Intensive agriculture must make money to satisfy creditors and benefit investors. Modern farms require immediate and increasingly significant capital and liquidity to function. Creditor terms run to months at best and investors are expecting annual dividends. Whilst the banks are happy to help with lumpy cash flow and insurance taken out against more acute disruption from acts of god and the market, even in a financially planned farm business, money goes in and out all the time.

All this means that the time horizons are short when it comes to growing food. So whilst I might want to grow melons for generations and wheat far into the future there are concerns right now. Production has to happen soon. It might be desirable for the business to be sustainable, that is to continue for as far into the future as we can realistically imagine, but cash is king and cash is immediate.

More food more often fits this model of course and ‘less food less often’ does not, so the last thing I need is soil degradation…. but the first thing I need is production. And this takes precedence whether it means food for a family or interest payments on the loan for the centre pivot. Farmer sustainability has a short time span, way shorter than the farm business and the soil that supports it.

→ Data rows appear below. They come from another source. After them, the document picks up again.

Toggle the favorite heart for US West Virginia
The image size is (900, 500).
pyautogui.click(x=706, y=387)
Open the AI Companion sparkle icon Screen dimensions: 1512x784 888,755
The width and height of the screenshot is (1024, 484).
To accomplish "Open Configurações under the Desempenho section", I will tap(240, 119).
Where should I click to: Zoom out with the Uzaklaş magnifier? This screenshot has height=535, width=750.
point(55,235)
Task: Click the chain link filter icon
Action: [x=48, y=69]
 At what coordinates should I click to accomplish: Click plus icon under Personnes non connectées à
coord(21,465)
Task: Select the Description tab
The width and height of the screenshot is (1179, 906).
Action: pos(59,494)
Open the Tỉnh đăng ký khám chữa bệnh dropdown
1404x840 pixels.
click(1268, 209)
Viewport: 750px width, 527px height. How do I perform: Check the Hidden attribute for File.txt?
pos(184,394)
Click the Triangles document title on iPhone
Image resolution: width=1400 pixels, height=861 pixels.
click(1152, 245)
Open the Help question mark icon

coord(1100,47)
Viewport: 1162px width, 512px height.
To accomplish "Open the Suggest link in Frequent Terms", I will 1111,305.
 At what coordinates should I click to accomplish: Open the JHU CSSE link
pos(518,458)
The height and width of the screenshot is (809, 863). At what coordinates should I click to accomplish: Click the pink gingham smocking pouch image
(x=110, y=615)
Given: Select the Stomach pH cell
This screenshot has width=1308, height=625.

This is the true problem with the “goods and services for its beneficiaries” definition of soil degradation. It will sneak up on you before you even know it is a problem. The average couch potato is functional but unhealthy and is fine with it. He would be less fine if you cut his Netflix allowance by half and restricted viewing to three nights a week (less food less often).

So now you have heard of soil degradation at least. It is a problem sneaking up on us all with ‘diminished capacity’ about to make all our lives more difficult.


There is something you can do.

Soil degradation is usually reversible through prudent production, encouragement of soil carbon, allowing soil biology to flourish and taking the long view.

And you can help with this by gearing yourself up to pay more than $1 per kilo for your onions.